7. The collaborative control system for intelligent manufacturing production lines based on artificial intelligence according to claim 5, characterized in that, The specific working process of step S5 includes: when If the disturbance level of the current production line is determined to be Level 1, the production line is operating normally and no intervention is required; when At this time, the disturbance level of the current production line is determined to be level two, indicating that there is a slight abnormality in the production line. It is recommended to pay attention and record it. when When the disturbance level of the current production line is determined to be level three, the production line has obvious abnormalities, triggering an early warning and recommending manual intervention; when When the disturbance level of the current production line is determined to be level four, the production line has a serious abnormality, an alarm is triggered and immediate action is required; when When the disturbance level of the current production line is determined to be Level 5, the production line faces the risk of shutdown, triggering the emergency response mechanism.
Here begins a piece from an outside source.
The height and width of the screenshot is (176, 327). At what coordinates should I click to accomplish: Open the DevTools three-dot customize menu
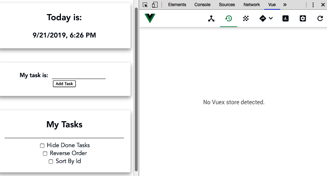click(313, 5)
8. The collaborative control system for intelligent manufacturing production lines based on artificial intelligence according to claim 4, characterized in that, The disturbance assessment process also includes trend analysis and preventive control: Calculate the rate of change of the perturbation coefficients in each dimension. ,in, Let be the coefficient of the i-th perturbation type; When the rate of change of the perturbation coefficient in any dimension When the value is greater than A, it is determined that the disturbance in this dimension is showing a worsening trend, and preventive control measures are implemented in advance. When the rate of change of the perturbation coefficient in any dimension When the value is less than B, it is determined that the disturbance in this dimension is showing an improving trend, and control resources are gradually released. Where A>0, B<0, and A and B are preset thresholds.
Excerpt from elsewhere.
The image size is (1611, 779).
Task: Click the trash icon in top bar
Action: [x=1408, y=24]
9. The collaborative control system for intelligent manufacturing production lines based on artificial intelligence according to claim 7, characterized in that, The working process of the multi-agent collaborative decision-making module includes: When the disturbance level is Level 1, execute the normal monitoring strategy, maintain the existing control strategy, and record the operating data. When the disturbance level is level two, a local adjustment strategy is implemented to adjust the parameters of the abnormal local components and strengthen monitoring. When the disturbance level is level three, a dynamic rescheduling strategy is executed to reallocate production tasks and activate standby resources. When the disturbance level is level four, an emergency response strategy is implemented, which involves local line shutdown in the fault area and initiation of emergency dispatch. When the disturbance level is level 5, the disaster recovery strategy is implemented, including a plant-wide emergency shutdown and the activation of the disaster recovery plan.